Like you said, the court case hasn't finished, but there's meddling from the Whitehouse already; I really doubt there's going to be any fair play in this case.

lelanthran 2 days ago | parent | prev | next [-]

> If your goal in publishing the site is just to let people know a thing you found or learned... that goal is still getting accomplished.

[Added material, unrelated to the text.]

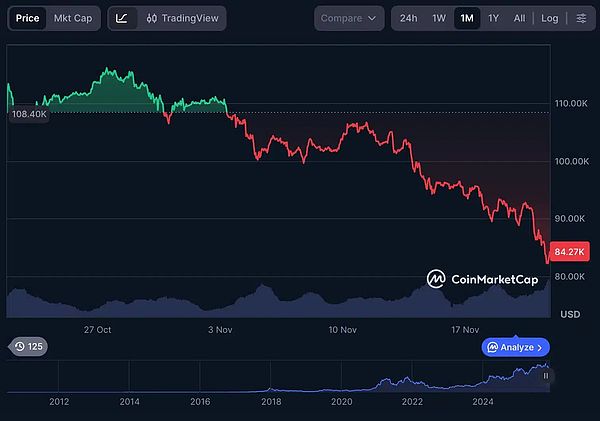Click the CoinMarketCap logo watermark
Viewport: 600px width, 421px height.
pyautogui.click(x=482, y=279)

I like how you posted so many times in this thread, with the assertion that that is the goal of people giving away stuff for free.

Your responses in this thread are almost textbook example of Strawman Argument; you could not do a better Strawman Argument even if you tried!

CJefferson 2 days ago | parent | prev [-]

It's absolutely fine for you to be fine with it. What is nonsense is how copyright laws have been so strict, and suddenly AI companies can just ignore everyone's wishes.

horsawlarway 2 days ago | parent [-]

Hey - no argument here.

I don't think the concept of copyright itself is fundamentally immoral... but it's pretty clearly a moral hazard, and the current implementation is both terrible at supporting independent artists, and a beat stick for already wealthy corporations and publishers to use to continue shitting on independent creators.

So sure - I agree that watching the complete disregard for copyright is galling in its hypocrisy, but the problem is modern copyright, IMO.

...and maybe also capitalism in general and wealth inequality at large - but that's a broader, complicated, discussion.